The response should be the lines of the data, starting at the first and ending at the one that contains "Task: Click the insert/s yellow legend marker", copied without change.

GIVEN ENTRIES:
- Opening Delimiter -
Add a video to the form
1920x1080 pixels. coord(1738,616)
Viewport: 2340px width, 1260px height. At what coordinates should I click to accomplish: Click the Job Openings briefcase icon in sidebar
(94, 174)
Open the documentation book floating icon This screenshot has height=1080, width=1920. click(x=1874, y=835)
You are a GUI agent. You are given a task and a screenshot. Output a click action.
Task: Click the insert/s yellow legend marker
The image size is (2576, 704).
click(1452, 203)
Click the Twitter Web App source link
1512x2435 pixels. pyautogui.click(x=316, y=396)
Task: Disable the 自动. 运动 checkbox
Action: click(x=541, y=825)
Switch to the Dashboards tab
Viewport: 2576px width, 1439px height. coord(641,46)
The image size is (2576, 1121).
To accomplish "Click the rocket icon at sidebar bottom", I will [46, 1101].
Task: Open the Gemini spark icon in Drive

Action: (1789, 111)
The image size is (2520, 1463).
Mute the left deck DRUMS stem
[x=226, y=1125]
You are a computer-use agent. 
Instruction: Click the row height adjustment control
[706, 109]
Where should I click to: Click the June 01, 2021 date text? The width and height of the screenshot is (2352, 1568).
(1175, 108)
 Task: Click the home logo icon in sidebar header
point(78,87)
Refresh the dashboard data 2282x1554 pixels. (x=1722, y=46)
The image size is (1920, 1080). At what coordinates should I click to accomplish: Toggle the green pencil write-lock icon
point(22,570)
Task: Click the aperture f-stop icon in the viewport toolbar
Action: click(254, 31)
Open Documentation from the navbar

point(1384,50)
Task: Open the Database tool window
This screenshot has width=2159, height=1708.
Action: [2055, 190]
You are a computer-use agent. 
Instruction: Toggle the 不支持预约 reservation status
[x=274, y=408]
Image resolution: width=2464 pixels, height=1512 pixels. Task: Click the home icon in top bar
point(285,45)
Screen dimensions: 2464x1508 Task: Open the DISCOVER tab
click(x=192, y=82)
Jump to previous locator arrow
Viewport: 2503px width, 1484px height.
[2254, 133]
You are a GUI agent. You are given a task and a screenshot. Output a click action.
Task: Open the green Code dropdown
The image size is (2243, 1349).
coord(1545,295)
- Closing Delimiter -
RESPONSE AREA:
Add a video to the form
1920x1080 pixels. coord(1738,616)
Viewport: 2340px width, 1260px height. At what coordinates should I click to accomplish: Click the Job Openings briefcase icon in sidebar
(94, 174)
Open the documentation book floating icon This screenshot has height=1080, width=1920. click(x=1874, y=835)
You are a GUI agent. You are given a task and a screenshot. Output a click action.
Task: Click the insert/s yellow legend marker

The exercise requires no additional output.